Saved data entries:
--------
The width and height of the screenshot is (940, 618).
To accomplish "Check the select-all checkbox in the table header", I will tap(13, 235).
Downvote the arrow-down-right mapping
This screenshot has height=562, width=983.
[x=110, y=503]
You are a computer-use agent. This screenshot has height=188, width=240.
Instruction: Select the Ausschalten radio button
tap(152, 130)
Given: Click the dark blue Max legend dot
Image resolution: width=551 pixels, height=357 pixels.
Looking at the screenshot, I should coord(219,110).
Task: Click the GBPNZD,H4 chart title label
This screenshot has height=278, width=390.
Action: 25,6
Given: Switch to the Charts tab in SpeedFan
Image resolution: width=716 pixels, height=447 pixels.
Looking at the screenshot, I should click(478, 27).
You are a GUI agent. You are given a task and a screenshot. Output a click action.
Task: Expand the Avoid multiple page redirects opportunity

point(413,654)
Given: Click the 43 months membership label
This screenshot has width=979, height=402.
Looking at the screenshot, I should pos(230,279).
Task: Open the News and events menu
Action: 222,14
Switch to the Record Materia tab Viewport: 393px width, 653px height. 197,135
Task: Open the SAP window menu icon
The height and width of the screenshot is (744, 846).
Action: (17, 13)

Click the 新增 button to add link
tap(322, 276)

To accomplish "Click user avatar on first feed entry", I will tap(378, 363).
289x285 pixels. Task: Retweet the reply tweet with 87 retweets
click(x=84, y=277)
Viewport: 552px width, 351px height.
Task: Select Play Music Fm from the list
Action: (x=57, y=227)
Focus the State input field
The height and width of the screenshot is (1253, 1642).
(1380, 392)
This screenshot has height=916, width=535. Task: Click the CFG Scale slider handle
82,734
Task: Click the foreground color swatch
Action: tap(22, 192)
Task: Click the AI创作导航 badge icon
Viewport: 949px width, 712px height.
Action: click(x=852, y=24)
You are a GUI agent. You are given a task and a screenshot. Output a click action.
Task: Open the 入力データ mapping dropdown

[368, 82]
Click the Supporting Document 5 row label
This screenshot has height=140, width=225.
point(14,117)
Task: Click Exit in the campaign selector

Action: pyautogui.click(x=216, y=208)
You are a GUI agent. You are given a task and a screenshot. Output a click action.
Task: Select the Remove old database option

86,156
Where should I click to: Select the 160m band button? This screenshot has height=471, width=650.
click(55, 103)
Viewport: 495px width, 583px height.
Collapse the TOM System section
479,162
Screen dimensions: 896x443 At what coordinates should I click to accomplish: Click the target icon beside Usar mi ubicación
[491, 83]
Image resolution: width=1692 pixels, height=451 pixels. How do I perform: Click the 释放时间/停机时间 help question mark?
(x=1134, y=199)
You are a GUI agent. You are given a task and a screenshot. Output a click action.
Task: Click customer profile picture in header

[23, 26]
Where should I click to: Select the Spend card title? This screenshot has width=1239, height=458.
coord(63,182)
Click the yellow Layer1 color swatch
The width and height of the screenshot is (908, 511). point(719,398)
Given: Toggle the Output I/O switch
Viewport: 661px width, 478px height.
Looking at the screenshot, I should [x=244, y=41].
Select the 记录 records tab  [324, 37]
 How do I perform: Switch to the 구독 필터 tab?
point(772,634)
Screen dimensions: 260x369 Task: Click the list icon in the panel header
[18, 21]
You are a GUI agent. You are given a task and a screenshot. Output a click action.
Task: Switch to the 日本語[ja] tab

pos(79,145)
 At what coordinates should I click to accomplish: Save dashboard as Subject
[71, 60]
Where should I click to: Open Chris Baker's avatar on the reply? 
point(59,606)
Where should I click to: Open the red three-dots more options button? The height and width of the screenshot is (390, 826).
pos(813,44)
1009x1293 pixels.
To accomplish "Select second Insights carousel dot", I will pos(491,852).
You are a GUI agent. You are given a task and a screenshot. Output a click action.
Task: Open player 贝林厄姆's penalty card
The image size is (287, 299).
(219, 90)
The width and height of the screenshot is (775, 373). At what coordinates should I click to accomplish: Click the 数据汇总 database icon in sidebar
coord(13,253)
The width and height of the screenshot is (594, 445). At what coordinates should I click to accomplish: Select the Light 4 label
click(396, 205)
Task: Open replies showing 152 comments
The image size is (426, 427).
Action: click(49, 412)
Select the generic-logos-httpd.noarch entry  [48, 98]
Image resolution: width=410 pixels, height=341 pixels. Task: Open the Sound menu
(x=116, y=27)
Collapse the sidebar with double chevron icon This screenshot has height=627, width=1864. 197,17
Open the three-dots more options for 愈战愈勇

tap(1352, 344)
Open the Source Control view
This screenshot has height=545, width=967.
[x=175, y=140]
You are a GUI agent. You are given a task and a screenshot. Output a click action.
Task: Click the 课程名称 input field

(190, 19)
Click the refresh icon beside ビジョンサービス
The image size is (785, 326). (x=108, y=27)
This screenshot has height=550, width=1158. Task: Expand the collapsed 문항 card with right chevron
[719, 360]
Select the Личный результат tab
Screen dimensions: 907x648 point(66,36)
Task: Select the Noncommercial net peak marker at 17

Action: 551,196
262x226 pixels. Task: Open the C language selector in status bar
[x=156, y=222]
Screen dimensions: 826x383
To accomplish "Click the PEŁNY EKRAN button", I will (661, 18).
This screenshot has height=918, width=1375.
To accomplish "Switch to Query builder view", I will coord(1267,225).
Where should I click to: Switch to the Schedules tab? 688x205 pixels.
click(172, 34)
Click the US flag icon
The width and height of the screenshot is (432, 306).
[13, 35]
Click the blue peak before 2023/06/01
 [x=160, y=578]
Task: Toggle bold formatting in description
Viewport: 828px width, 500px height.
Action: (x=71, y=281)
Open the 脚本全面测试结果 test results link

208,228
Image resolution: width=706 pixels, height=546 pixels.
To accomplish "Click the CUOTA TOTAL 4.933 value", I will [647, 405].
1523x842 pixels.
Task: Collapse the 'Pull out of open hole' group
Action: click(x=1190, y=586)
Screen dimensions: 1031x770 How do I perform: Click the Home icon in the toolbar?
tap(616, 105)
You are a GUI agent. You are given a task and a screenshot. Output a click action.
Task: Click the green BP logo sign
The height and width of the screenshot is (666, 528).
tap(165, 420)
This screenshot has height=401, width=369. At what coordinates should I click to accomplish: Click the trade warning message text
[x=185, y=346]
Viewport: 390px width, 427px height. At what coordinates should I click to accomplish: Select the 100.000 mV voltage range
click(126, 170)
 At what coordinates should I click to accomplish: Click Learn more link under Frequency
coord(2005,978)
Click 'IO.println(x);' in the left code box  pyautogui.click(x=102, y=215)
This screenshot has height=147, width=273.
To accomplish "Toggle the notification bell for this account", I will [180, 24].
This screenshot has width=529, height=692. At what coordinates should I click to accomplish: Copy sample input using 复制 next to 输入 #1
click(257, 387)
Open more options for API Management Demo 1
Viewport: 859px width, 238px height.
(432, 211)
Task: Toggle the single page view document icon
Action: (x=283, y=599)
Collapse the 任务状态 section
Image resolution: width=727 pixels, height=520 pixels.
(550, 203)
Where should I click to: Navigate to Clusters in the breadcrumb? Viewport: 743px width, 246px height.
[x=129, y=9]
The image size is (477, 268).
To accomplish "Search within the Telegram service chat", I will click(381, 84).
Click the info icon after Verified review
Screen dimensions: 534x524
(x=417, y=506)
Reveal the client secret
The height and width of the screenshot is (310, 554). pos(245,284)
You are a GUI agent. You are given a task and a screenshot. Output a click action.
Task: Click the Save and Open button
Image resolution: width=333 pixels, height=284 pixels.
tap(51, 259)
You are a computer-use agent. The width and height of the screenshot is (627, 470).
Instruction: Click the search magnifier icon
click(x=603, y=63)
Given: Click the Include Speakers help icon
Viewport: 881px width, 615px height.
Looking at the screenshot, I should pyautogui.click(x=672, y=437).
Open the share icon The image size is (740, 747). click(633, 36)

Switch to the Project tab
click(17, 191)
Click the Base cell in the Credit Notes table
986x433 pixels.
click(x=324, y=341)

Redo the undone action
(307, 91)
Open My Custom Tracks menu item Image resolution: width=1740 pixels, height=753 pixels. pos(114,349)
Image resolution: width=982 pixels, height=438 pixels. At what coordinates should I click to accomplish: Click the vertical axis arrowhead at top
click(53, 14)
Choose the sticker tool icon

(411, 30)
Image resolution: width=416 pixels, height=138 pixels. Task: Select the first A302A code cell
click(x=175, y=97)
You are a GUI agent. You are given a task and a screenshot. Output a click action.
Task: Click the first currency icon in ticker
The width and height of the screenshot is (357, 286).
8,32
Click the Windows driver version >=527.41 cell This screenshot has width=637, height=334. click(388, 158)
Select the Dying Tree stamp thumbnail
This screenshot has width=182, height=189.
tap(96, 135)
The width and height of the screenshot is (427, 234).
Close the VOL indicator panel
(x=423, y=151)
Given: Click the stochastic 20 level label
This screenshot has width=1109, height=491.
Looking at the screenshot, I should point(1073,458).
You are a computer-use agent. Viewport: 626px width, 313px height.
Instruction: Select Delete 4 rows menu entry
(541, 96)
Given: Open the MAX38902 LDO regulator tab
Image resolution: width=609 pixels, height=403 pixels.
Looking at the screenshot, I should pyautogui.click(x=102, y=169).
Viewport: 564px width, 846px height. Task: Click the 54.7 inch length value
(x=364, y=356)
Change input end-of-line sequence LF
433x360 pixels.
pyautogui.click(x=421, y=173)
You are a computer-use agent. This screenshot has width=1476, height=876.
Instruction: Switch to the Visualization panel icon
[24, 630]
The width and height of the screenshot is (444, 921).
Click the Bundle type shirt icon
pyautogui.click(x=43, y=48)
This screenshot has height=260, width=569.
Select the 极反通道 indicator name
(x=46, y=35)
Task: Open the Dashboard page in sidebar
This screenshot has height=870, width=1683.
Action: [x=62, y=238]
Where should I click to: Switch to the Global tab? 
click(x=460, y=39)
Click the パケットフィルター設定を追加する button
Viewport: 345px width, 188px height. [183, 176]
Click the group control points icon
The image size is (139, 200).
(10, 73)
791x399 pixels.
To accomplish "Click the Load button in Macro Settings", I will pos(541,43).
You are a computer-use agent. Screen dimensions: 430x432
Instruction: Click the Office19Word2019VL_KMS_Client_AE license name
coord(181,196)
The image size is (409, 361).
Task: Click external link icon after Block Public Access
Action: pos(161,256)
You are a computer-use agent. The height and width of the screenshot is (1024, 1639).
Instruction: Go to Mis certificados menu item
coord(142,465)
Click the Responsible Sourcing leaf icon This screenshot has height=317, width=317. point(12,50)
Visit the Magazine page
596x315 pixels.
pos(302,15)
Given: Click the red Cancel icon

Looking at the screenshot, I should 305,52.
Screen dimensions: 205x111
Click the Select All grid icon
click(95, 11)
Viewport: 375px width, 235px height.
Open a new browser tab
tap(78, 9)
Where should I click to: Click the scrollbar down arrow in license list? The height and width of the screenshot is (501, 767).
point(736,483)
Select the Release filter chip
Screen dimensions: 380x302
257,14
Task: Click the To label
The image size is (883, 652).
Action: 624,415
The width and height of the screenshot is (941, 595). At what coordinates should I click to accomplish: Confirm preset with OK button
--------
■ SET TASK ■
Copy the listing word for word, starting with the line that contains "Where should I click to: Switch to the Schedules" and going on through the line that contains "coord(2005,978)".

■ FINISHED EXERCISE ■
Where should I click to: Switch to the Schedules tab? 688x205 pixels.
click(172, 34)
Click the US flag icon
The width and height of the screenshot is (432, 306).
[13, 35]
Click the blue peak before 2023/06/01
 [x=160, y=578]
Task: Toggle bold formatting in description
Viewport: 828px width, 500px height.
Action: (x=71, y=281)
Open the 脚本全面测试结果 test results link

208,228
Image resolution: width=706 pixels, height=546 pixels.
To accomplish "Click the CUOTA TOTAL 4.933 value", I will [647, 405].
1523x842 pixels.
Task: Collapse the 'Pull out of open hole' group
Action: click(x=1190, y=586)
Screen dimensions: 1031x770 How do I perform: Click the Home icon in the toolbar?
tap(616, 105)
You are a GUI agent. You are given a task and a screenshot. Output a click action.
Task: Click the green BP logo sign
The height and width of the screenshot is (666, 528).
tap(165, 420)
This screenshot has height=401, width=369. At what coordinates should I click to accomplish: Click the trade warning message text
[x=185, y=346]
Viewport: 390px width, 427px height. At what coordinates should I click to accomplish: Select the 100.000 mV voltage range
click(126, 170)
 At what coordinates should I click to accomplish: Click Learn more link under Frequency
coord(2005,978)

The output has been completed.